___ DATA SHOWN ___

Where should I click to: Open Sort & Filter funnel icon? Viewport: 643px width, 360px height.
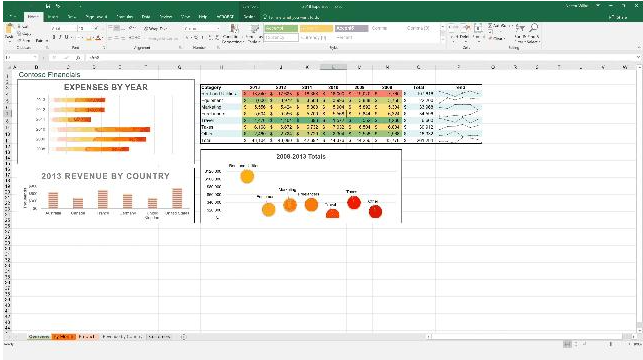pyautogui.click(x=520, y=28)
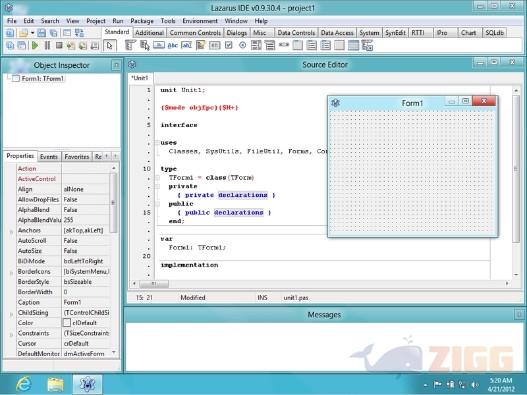Expand the Constraints property node
Viewport: 527px width, 395px height.
11,334
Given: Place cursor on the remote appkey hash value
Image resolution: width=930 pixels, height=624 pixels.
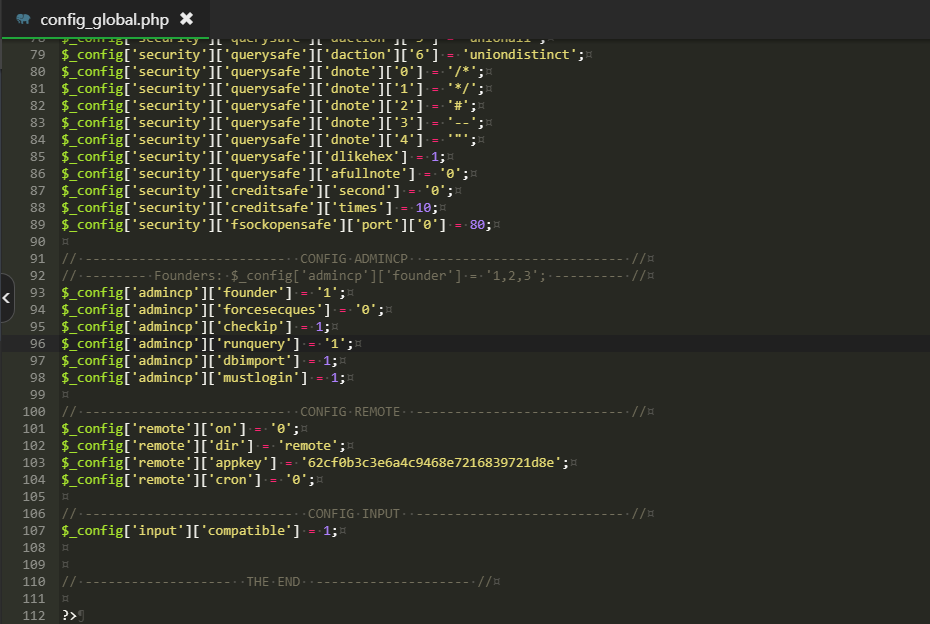Looking at the screenshot, I should click(434, 463).
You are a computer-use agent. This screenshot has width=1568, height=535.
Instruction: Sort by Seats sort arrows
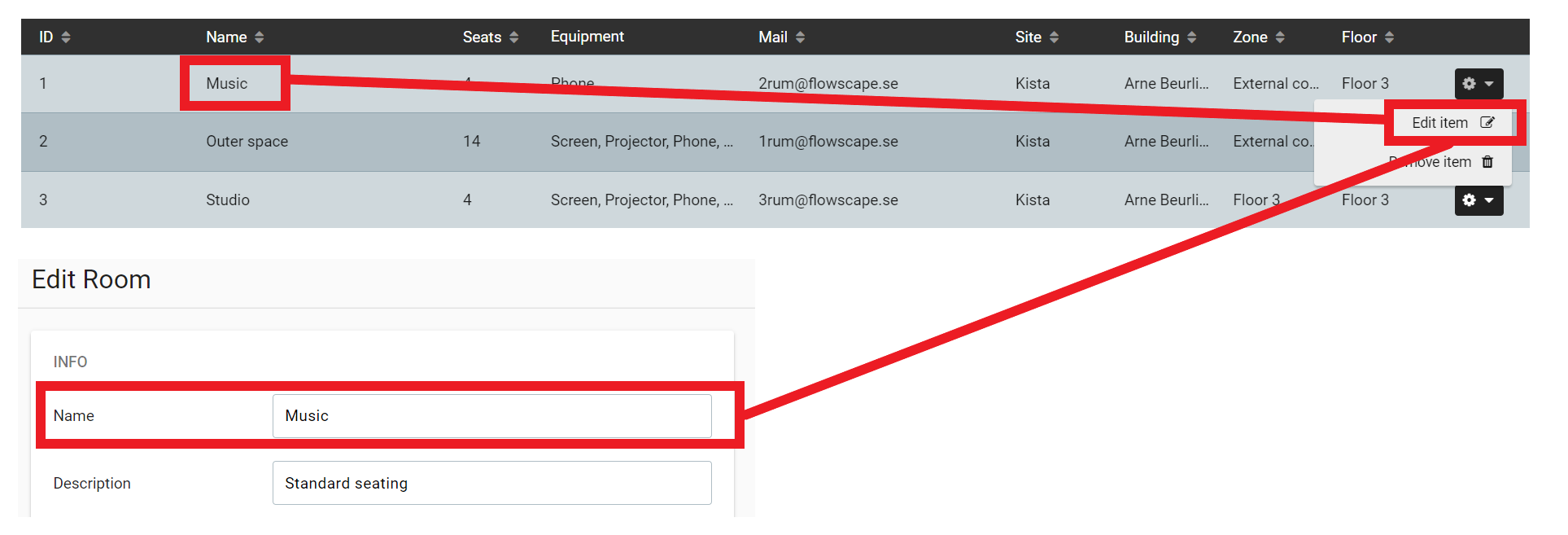click(513, 37)
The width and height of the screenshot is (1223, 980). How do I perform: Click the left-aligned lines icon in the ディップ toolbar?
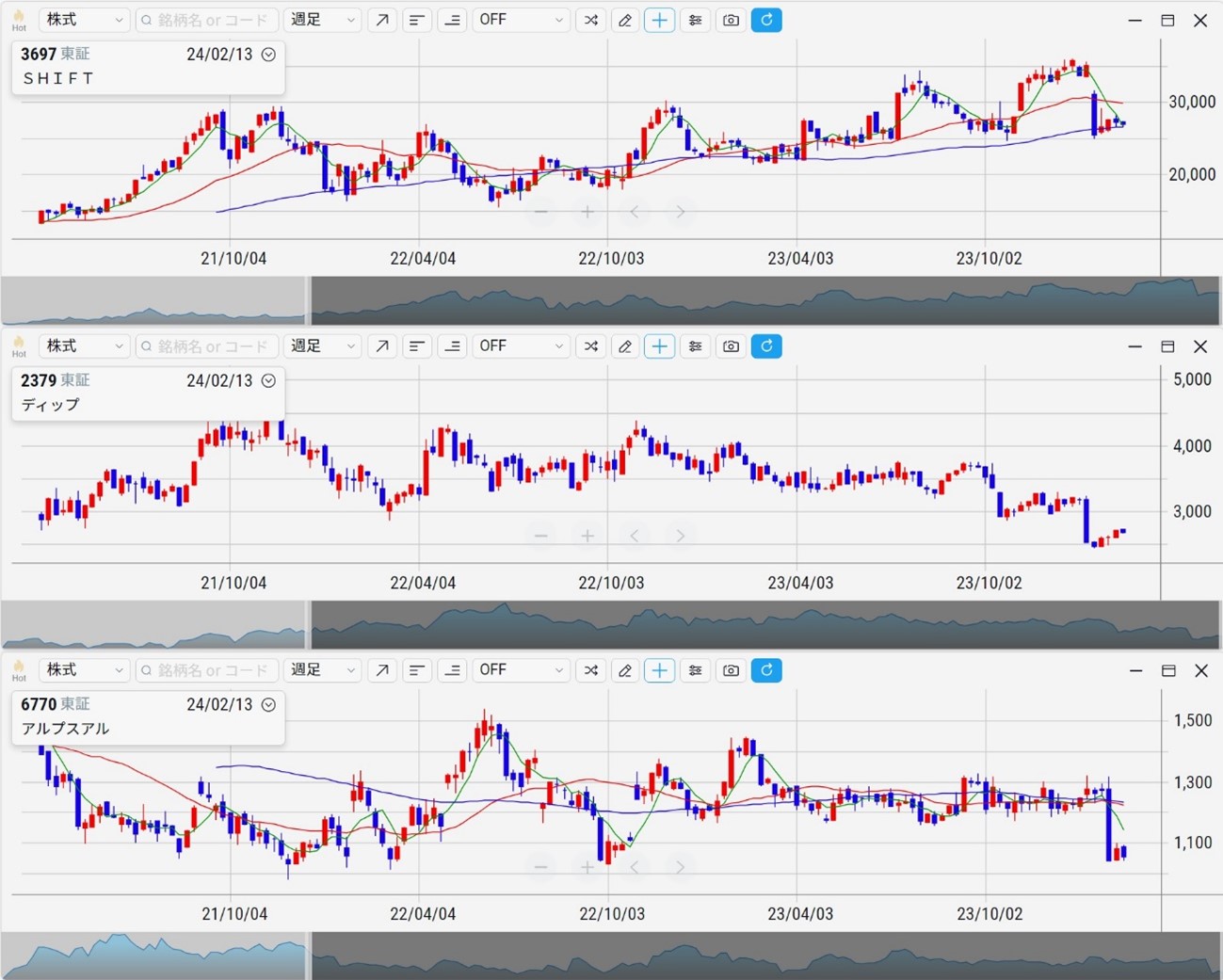(x=416, y=346)
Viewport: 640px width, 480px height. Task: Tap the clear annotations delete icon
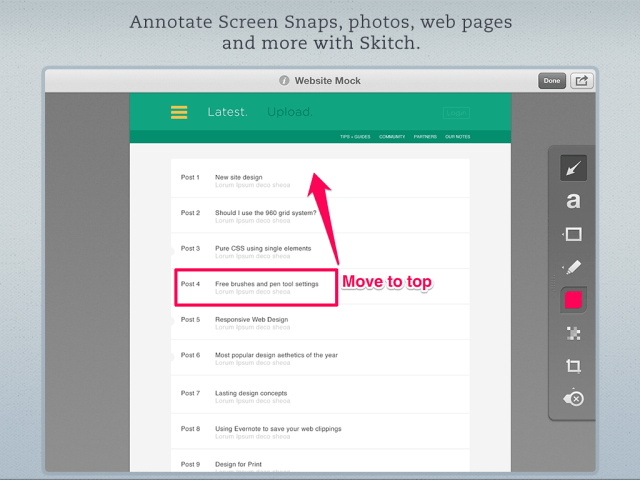coord(574,398)
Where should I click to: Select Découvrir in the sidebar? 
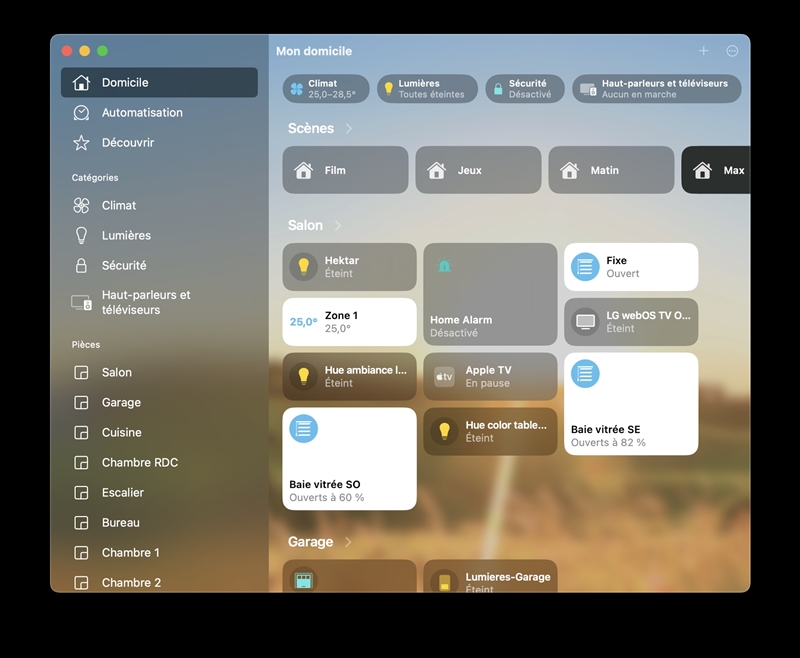pyautogui.click(x=128, y=143)
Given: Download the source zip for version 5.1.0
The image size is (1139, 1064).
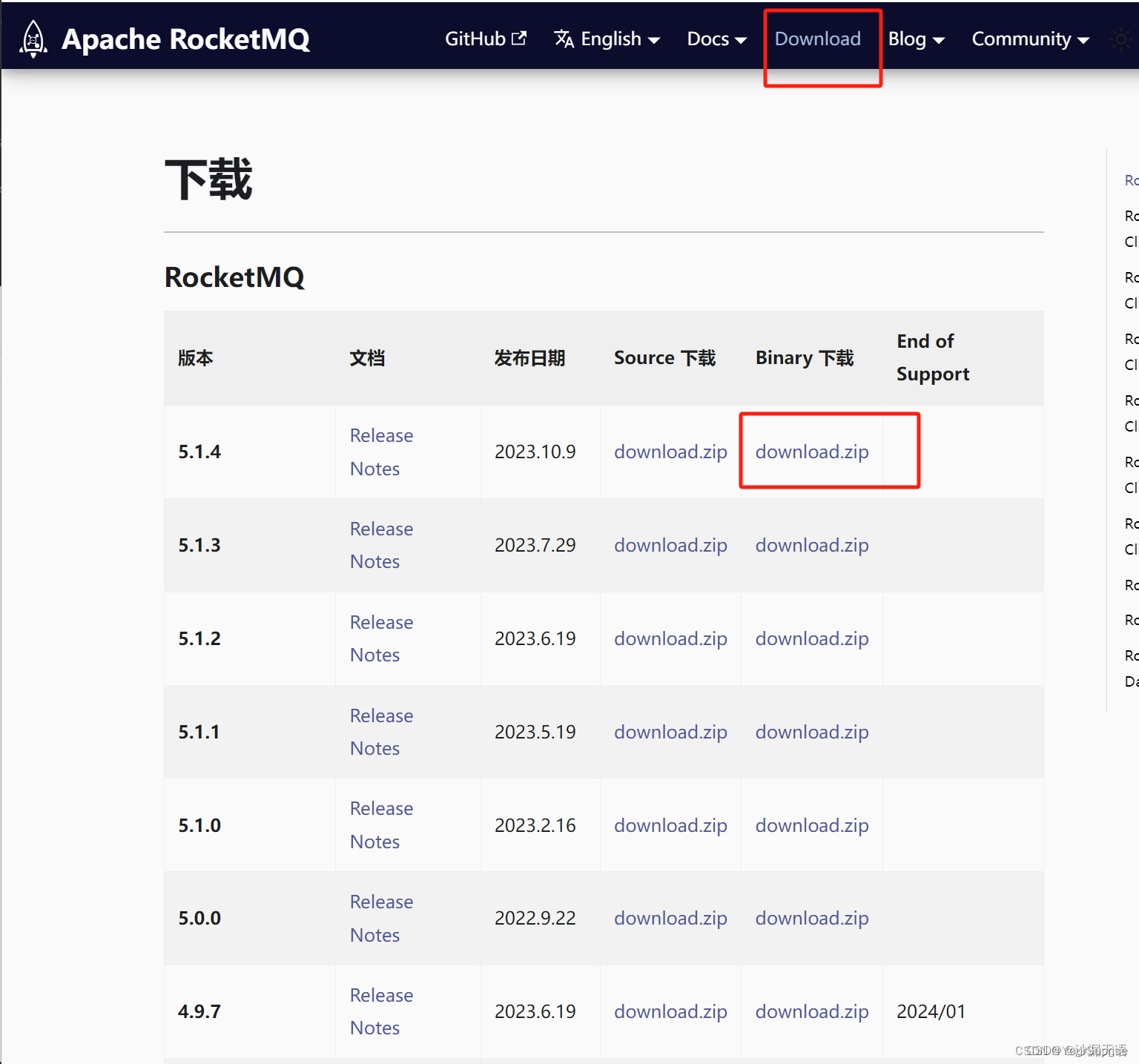Looking at the screenshot, I should click(x=670, y=825).
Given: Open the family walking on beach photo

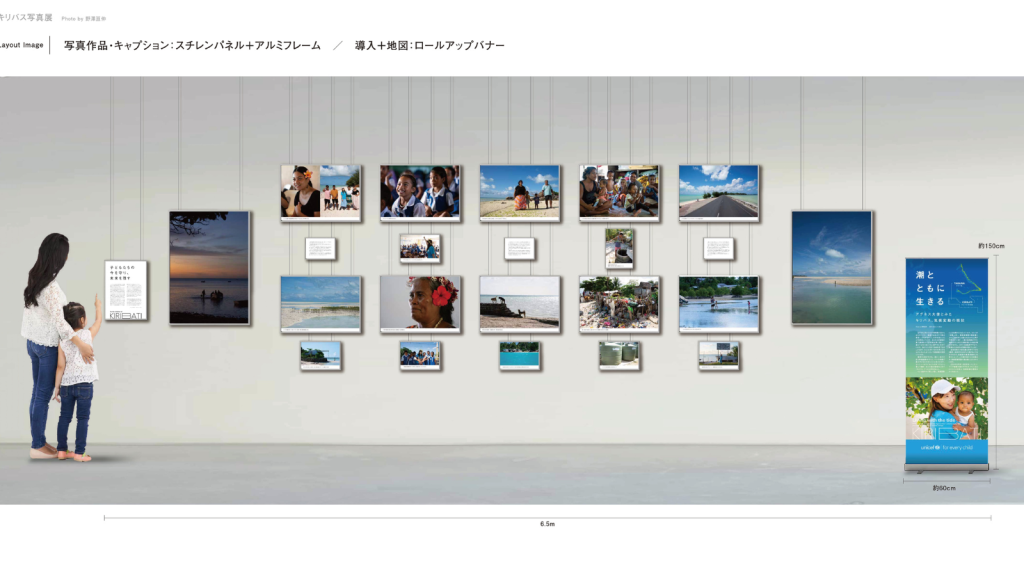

___

| EXERCISE |
Copy out the lines above from the line containing "Instruction: Sort by Seats sort arrows" through the line containing "Given: Download the", exactly, and keep the pictures out.

| OUTPUT OF THE TASK |
Instruction: Sort by Seats sort arrows
click(513, 37)
The width and height of the screenshot is (1223, 980). How do I perform: Click the left-aligned lines icon in the ディップ toolbar?
(x=416, y=346)
Viewport: 640px width, 480px height. Task: Tap the clear annotations delete icon
coord(574,398)
Where should I click to: Select Découvrir in the sidebar? 
pyautogui.click(x=128, y=143)
Given: Download the source zip for version 5.1.0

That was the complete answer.